Once that system is perfected, it’s no longer necessary to rely solely on the U.S. mail for urgent communication.
Next comes the telephone. Even better. And with each year, our ways of communicating become less cumbersome and more efficient. By the end of the 20th century we can even email and text.
Now surely, there have been people who resisted every technological advance as if their lives were riding on it. I’m sure there’s a scientific name for such people. But “crackpot” will do here.
Now let’s translate that scenario to Major League Baseball. Flashing signs goes back to when the game began — perhaps as a survival mechanism as much as anything else. The catcher and pitcher had to be in concert on what was being thrown for no other reason than to protect the catcher’s life and limb. Balls thrown at 90 miles per hour hurt. Even dead balls.
It’s been this way for 150 years. The catcher puts down one finger for a fastball, two for a curve (this is the origin of the term “deuce” for a breaking ball).
There’s nothing too scientific about this. Nothing holy. It’s just the catcher putting his fingers between his legs. It’s not as if he’s exposing the nuclear codes to the likes of Roger Clemens.
But like the old man from the mountains who can’t figure out this new thing called a telephone, Major League Baseball has decreed that any use of modern technology to figure out the oh-so-sophisticated method of a catcher sticking his fingers between his legs, and maybe wiggling them if he wanted a changeup, is verboten.
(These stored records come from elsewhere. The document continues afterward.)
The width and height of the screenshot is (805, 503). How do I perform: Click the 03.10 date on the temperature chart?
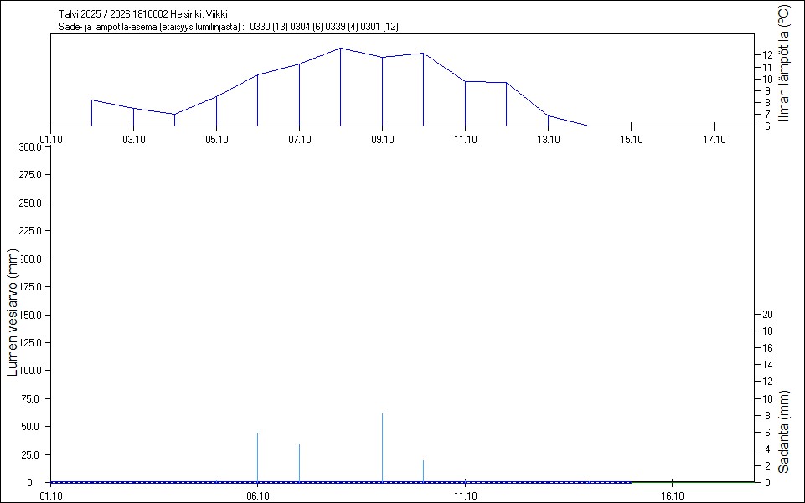click(133, 139)
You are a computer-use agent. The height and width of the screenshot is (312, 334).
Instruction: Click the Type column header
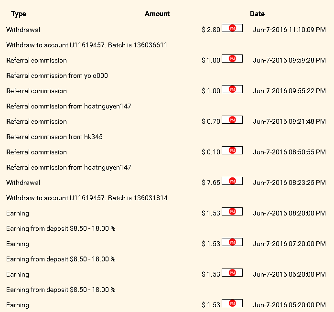(x=19, y=14)
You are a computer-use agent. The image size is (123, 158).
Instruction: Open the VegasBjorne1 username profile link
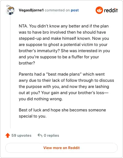click(x=31, y=10)
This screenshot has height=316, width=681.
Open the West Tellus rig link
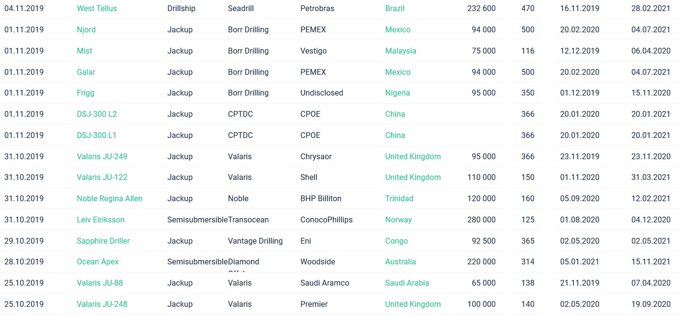[97, 8]
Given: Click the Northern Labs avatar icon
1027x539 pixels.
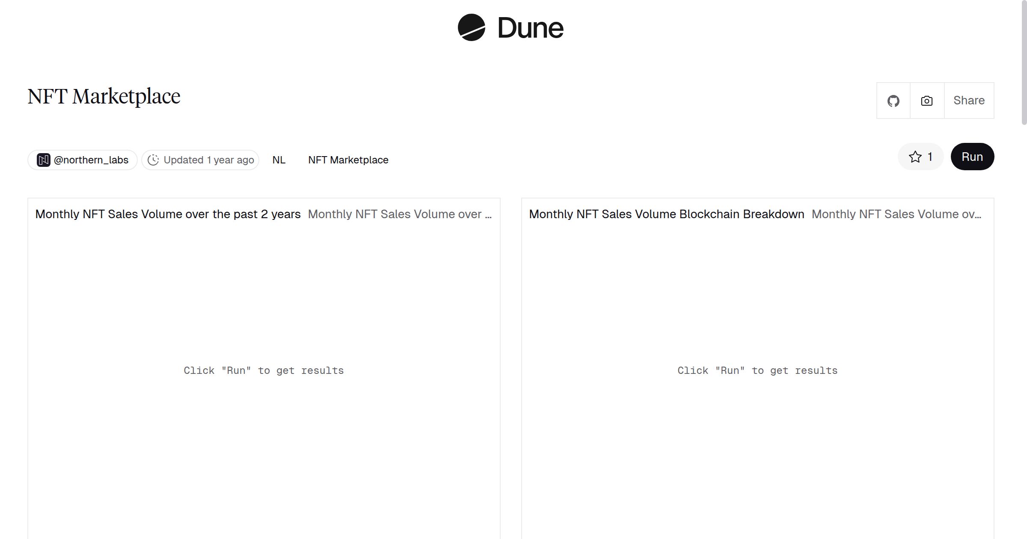Looking at the screenshot, I should [43, 160].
Never mind that if your runner reaches second base, he can look right into the catcher and decipher the game plan without too much trouble. Never mind that in today’s Major Leagues, we can stop the game for upward to five minutes so that replay officials in New York (even if the game’s being played on the other side of the country) can pore over replay angles. Never mind that baseball is even experimenting with computerized strike zones.
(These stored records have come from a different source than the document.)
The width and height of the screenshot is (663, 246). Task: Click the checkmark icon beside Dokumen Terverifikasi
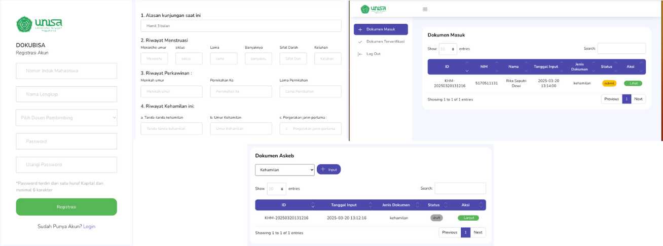pyautogui.click(x=360, y=42)
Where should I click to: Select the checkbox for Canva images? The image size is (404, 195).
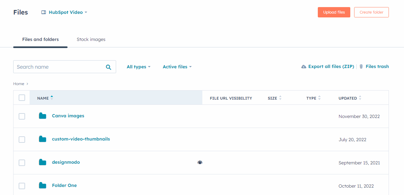pos(22,116)
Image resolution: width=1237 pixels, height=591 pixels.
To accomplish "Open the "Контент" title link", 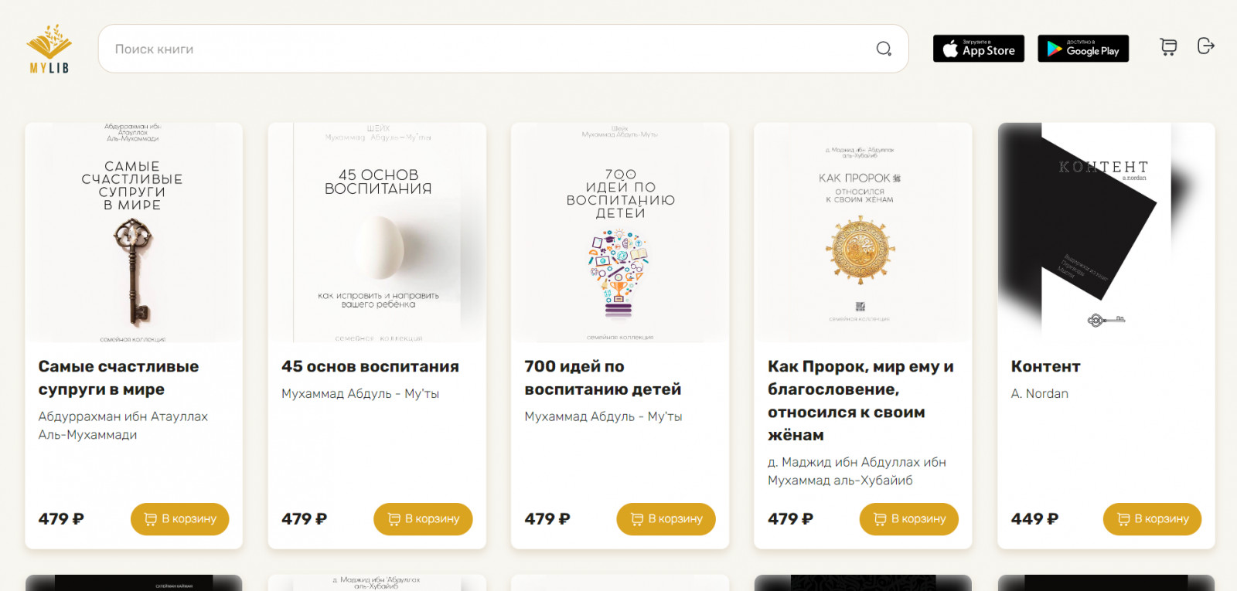I will point(1045,367).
The act of a catcher putting his fingers between his legs to signal what kind of a pitch he wants, and where, is apparently sacrosanct and impervious to modern communication.
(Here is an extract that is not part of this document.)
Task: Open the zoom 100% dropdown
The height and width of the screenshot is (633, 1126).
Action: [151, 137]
The statistics they come up with these days … you need a computer to figure them out. No more simple math to calculate batting averages, earned run average or slugging percentages. Now, thanks to sabermetrics, we have stats like “wins above replacement (WAR).” Even after it’s been explained to me a hundred times, I have no idea how it is calculated. I don’t even know what it means. Yet it’s how we judge the relative worth of today’s players.
But goodness no, we cannot violate the sanctity of one-finger-fastball-two-fingers-curve.
How do you suppose things like “launch angles” and “exit velocity” are figured out? Do you suppose Leo Durocher or Casey Stengal were using those numbers when they were managing? I doubt it. Their sophistication ended with “he hits .350 against lefties, but only .190 against righties.” Progress in that area came when batting averages against specific pitchers began being figured.
We’ve blown past all these rudimentary stats and graduated into the esoteria of physics and geometry. But my, oh my, let us encroach on the hallowed ground of a stubby-fingered catcher’s request that the pitcher throw a slider, and, well, off with our heads.
I’ll bet that if George Scott had been able to bang out Morse Code on a dugout garbage can while Tony Conigliaro was at bat, saying that “hey, he’s coming in high and tight so be ready,” maybe Tony C would have been able to duck in time, and a career — and quite possibly even a life — may have been saved.
Look, all sarcasm aside, I understand Alex Cora broke a rule that’s pretty explicit. And if you’re going to have a multi-billion dollar business such as MLB, you have to have rules, and they have to be followed. So in the big picture, I get it. Cora didn’t just break the rule, he thumbed his nose at it. He was a serial offender. So out he goes (one wonders why there was such a rush to ride Cora out of town while Bill Belichick is still here, but that’s another story).
But it’s such a silly rule, and one that flies in the face of progress. Everything else about life has progressed in the last century, yet baseball still uses a string and two cans to relay signals? Seriously?
Memo to the Los Angeles Dodgers: at the very least, change it up. Leave the electronic peepers with egg on their faces. Either that, or come up with a way to signal that reflects 1950s technology, let alone that of the 21st century.
And if someone’s banging on a garbage can non-stop for nine innings, it might occur to you that there’s some other reason beyond boredom for doing it.